Mental and physical health problems are often related, and many studies show that stress is the top workforce risk, leading to lots of chronic health conditions in the workplace, Rene Y. Quashie, senior counsel in the health-care and life sciences practice of Epstein Becker Green in Washington, told Bloomberg BNA May 17.
Furthermore, while mental health issues increase employer health-care costs and absenteeism, and decrease employee productivity, only a small segment of employers have identified mental health as a top priority in their benefits program, Quashie said.
This could be due to cultural stigma that still surrounds mental health issues, in addition to workplace productivity disruptions that can occur when employees need treatment, Quashie said.
According to a study released May 11 by Epstein Becker Green, only 40 percent of Americans with mental illness report receiving treatment, and there is only one mental health-care provider for every 790 individuals.
For many people, the solution to these disparities is telemental and telebehavioral health, meaning mental health care and behavioral health care delivered via interactive audio or video, computer programs or mobile applications.
Mental health care lends itself particularly well to remote delivery, because the provider usually doesn't need to “lay hands on the patient” to provide care, Quashie said.

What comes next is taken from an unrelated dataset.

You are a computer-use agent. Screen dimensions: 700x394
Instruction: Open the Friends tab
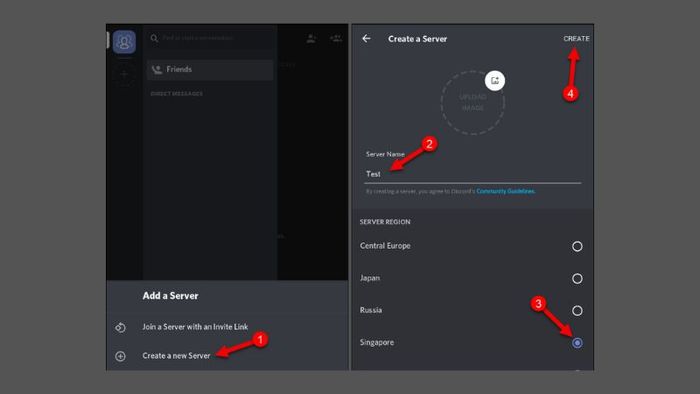[x=210, y=70]
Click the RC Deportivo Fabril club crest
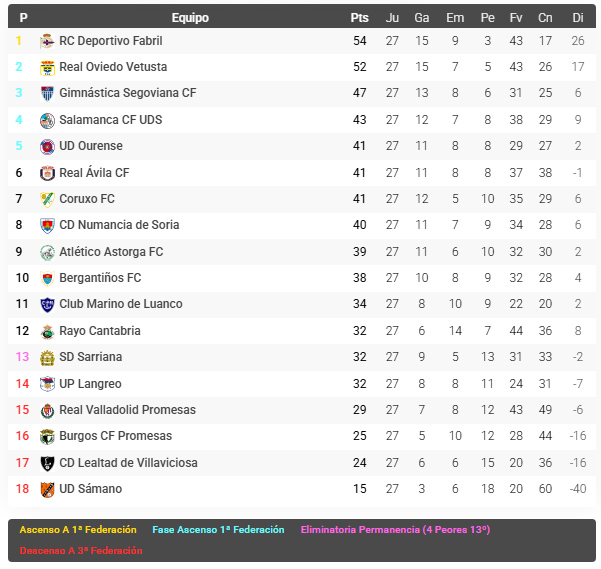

The EBG study, “50-State Survey of Telemental/Telebehavioral Health (2016),” found that new technologies are also driving the boom in telemental health, with a significant increase in mobile applications related to mental health (now almost 6 percent of all mobile health apps) and another 11 percent devoted to stress management.
A growing number of companies also provide “text therapy” services, which allow users, for a flat-rate fee, to chat by text with any number of licensed mental health providers, the study found.
According to the 2016 health plan design survey from the National Business Group on Health, 74 percent of large employers are making telehealth options available to employees to the extent that they can, up from 48 percent in 2015, Steve Wojcik, vice president of public policy at NBGH, told Bloomberg BNA May 17.
Telebehavioral counseling and other services are providing more and more people with the help they need by bringing the treatment to the privacy of an individual's home, eliminating the need to take time off from work and the fear of stigma, Wojcik said.
“By and large, it’s a win for the employee, in terms of cost and access, and it’s a win for the employer in terms of assuring there is access to appropriate services that are needed by their employees and anyone else in their plan,” he said.
Access to telemental health and telebehavioral health services looks different across the country, determined by various state laws, Quashie said.
The EBG study found that many states haven't addressed telemental health specifically, but that states that have “are pretty progressive about it,” especially in regard to treatment that doesn't include prescribing medication, he said.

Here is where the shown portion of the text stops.